I sincerely hope not. You see, the role of passive and silent victims can not be called honorable. On the one hand, of course, you can feel sorry, because you - the offended party that you are suffering, but on the other hand, if you silently endure all the allegations against him, it means that you agree with them! You give your criticisms a great joy: you let him hurt you, say horrible things to your address, and not only acknowledge that he was right, you do not mind him and uphold their right to be such that what you are! No, the victim's role is not for me, it's destiny forever unfortunate women ... Well, if you want to live all your life with lowered head and drooping shoulders, then for God's sake, continue to bear the cross. But I suggest you learn to be happy, and for this you need to break the prolonged spectacle or completely redo the script for yourself.

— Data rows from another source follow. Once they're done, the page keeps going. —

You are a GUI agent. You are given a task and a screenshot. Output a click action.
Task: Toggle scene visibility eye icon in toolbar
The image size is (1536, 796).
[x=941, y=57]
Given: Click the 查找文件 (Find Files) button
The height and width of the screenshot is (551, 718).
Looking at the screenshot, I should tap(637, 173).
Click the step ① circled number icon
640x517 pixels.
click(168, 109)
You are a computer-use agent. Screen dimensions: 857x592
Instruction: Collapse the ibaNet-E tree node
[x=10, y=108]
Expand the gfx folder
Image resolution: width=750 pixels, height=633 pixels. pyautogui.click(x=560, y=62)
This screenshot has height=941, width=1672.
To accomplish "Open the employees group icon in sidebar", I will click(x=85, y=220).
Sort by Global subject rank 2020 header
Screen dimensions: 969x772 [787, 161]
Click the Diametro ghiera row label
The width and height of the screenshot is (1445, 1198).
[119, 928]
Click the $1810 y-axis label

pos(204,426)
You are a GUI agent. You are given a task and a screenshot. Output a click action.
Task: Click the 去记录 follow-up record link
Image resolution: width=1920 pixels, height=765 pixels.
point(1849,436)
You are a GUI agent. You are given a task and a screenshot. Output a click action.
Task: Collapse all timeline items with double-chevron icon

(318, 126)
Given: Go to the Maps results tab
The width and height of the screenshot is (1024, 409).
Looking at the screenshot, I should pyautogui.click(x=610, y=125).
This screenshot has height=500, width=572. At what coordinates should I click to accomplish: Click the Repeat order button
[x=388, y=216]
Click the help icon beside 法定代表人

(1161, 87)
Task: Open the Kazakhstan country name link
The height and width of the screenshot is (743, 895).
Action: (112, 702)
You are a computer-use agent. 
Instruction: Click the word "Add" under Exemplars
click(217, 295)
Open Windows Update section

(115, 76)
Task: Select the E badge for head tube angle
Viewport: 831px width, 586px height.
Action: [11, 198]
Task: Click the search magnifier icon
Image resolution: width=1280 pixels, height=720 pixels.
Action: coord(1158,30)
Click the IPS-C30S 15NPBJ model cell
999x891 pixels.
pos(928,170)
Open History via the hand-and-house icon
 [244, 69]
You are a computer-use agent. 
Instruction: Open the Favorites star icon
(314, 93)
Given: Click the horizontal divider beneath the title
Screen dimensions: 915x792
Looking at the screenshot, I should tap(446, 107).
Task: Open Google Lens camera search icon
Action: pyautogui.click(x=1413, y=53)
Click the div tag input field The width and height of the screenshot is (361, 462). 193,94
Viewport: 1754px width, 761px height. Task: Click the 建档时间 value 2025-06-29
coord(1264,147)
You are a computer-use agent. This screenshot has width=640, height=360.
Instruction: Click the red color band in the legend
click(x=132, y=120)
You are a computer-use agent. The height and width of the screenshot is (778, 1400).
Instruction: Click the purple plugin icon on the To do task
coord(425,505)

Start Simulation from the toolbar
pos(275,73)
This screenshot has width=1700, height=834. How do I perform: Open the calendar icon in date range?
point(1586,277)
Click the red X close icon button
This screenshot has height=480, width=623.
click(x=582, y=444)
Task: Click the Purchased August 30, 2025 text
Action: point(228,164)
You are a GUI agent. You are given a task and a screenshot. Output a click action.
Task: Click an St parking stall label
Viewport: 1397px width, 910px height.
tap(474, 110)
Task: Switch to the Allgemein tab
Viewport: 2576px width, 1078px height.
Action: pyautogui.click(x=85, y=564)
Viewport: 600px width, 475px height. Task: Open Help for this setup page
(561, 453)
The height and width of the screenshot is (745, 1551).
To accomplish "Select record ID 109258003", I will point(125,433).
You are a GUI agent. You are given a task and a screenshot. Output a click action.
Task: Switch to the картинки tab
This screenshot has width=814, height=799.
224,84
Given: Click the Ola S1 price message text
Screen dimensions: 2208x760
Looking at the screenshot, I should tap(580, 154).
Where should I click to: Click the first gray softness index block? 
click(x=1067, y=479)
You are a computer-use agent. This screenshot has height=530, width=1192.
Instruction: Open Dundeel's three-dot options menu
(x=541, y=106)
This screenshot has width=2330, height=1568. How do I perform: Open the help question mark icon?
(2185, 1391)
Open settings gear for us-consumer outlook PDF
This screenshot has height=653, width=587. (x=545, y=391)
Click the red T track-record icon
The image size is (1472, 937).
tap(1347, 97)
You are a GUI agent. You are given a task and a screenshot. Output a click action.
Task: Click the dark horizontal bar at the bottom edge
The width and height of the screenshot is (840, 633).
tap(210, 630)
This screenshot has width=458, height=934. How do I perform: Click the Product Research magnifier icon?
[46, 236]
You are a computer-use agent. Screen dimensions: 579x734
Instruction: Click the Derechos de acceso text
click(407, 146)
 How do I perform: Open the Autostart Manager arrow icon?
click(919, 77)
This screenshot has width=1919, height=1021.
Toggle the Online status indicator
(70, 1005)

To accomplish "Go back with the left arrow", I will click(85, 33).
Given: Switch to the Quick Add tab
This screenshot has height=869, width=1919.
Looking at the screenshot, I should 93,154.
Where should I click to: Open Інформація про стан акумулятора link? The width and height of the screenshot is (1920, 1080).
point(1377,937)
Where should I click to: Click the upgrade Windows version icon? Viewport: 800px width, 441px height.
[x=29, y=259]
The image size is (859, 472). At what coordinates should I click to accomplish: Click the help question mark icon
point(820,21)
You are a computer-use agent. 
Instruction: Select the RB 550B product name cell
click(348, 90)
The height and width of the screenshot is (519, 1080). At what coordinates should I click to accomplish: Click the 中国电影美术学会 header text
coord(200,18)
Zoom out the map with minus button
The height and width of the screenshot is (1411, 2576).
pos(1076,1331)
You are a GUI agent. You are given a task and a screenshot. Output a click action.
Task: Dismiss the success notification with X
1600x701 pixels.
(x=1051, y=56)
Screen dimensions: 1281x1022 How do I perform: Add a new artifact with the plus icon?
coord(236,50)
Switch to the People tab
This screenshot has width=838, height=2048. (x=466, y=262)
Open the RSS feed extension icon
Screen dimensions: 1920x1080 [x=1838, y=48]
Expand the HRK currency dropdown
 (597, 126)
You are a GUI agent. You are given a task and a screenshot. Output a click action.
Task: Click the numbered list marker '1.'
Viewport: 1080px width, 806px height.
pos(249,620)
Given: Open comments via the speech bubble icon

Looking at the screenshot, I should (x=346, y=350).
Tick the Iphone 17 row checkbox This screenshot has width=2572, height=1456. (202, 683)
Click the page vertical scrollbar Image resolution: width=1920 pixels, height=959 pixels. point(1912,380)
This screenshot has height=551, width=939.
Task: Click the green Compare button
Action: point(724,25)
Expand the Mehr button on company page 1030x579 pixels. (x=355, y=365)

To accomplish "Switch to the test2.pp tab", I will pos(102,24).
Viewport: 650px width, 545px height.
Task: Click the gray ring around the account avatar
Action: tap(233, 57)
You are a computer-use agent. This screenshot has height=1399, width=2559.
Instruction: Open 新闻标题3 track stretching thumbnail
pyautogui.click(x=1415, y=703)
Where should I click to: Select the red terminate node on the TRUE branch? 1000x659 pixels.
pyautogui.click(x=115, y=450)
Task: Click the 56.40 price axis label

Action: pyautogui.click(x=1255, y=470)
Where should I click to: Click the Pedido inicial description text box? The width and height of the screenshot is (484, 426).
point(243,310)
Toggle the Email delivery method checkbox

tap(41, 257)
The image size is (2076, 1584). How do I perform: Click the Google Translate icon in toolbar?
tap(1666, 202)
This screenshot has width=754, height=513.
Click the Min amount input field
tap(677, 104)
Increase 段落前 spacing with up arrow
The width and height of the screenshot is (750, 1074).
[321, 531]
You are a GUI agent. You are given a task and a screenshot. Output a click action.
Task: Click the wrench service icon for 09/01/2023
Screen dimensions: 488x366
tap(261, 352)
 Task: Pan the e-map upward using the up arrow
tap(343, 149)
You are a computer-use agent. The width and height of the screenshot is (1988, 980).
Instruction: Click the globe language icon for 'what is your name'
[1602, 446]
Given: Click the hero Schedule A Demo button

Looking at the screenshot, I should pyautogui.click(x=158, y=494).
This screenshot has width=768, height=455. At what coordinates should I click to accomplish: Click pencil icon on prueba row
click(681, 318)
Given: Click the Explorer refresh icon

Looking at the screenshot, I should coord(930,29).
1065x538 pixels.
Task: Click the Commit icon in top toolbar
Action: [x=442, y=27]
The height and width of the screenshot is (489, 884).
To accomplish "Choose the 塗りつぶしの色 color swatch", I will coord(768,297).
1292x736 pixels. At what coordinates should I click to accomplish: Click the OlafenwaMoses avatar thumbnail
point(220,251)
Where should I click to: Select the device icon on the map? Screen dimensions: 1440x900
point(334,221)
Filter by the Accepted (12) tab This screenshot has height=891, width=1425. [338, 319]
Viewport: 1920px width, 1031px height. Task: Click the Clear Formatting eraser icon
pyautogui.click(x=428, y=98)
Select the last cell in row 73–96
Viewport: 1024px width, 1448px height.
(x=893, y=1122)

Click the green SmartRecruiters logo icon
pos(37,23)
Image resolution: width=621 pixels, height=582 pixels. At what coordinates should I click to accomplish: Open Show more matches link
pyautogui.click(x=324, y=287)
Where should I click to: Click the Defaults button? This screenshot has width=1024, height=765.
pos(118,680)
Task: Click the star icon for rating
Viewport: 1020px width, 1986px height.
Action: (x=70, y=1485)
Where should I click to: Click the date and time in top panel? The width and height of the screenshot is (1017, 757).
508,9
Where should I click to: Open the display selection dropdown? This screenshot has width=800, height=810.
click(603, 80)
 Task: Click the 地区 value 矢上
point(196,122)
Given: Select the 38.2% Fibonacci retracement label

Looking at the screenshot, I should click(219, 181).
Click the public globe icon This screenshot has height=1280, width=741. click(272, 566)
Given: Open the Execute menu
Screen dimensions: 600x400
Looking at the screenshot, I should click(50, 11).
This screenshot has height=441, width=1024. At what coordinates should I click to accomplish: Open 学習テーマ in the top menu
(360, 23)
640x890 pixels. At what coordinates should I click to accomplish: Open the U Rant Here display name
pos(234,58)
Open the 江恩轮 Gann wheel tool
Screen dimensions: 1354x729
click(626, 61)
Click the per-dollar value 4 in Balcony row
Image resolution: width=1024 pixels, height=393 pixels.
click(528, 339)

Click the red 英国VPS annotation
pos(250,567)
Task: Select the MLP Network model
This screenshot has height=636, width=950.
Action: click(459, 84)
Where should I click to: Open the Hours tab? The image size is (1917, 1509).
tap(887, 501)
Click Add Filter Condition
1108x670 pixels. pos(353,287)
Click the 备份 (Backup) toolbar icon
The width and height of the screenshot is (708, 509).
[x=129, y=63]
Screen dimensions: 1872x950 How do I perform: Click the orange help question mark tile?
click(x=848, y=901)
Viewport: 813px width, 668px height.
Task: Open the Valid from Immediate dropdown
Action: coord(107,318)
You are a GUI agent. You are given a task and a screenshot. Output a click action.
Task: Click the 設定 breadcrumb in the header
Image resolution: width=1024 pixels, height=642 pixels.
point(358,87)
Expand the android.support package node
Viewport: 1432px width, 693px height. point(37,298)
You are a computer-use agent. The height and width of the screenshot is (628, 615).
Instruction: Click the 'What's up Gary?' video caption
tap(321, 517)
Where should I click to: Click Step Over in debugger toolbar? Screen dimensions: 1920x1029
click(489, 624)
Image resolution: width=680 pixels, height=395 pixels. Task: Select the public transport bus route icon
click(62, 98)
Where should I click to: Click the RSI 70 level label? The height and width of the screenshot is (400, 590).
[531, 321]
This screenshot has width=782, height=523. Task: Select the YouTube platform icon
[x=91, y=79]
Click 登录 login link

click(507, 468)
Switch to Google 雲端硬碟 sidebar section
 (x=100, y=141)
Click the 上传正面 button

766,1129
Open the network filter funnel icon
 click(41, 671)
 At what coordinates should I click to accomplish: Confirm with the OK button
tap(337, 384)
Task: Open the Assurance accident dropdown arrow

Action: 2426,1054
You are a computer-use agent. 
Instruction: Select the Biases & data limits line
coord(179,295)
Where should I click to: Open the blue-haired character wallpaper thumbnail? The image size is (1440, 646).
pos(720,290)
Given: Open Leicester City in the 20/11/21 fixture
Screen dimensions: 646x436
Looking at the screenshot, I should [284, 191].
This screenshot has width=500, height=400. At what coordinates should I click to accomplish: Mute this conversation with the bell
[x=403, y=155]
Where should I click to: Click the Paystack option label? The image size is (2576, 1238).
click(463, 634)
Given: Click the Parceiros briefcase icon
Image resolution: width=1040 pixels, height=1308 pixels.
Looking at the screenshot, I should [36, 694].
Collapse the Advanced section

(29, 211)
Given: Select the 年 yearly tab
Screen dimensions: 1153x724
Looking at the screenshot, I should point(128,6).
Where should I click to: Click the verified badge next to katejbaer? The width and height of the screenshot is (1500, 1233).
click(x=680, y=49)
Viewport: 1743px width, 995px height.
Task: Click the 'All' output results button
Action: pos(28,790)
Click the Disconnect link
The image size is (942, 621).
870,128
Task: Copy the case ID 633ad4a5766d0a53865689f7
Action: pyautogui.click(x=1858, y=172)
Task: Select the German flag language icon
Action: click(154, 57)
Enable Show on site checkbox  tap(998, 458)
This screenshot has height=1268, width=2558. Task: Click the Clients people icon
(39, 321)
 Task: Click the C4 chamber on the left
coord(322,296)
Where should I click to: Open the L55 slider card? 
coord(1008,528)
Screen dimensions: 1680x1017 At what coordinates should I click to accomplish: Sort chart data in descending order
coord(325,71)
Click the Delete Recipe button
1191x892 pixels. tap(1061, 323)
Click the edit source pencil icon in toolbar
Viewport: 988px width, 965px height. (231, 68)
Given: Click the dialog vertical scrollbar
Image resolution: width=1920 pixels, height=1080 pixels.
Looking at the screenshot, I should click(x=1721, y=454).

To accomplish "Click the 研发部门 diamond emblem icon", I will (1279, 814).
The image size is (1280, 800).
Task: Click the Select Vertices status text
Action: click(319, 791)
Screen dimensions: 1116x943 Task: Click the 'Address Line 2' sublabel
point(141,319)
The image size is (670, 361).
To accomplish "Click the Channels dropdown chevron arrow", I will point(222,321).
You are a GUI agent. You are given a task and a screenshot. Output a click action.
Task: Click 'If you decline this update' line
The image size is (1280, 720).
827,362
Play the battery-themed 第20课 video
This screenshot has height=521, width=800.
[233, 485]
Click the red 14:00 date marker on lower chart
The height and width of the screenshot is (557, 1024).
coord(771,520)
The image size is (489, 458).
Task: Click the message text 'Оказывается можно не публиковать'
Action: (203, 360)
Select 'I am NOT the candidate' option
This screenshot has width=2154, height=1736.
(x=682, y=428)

If you are ready to act, then it should be done immediately, right now! Once finish reading what I tell you, and you'll understand what I'm up to you with such insistence themselves, - immediately take the bull by the horns and go into battle! Passive expectation Nobody has helped. For their happiness, their peace of mind to fight, thank God, the fight does not necessarily end with someone else's defeat is enough to be your victory. If your loved ones to truly love you, they will not oppose the changes that you make to the script, but if your new role will have them not to taste, then, frankly, that's their problem! Let them do whatever they want, above all - never let them ruin your life! So, for a cause dear women!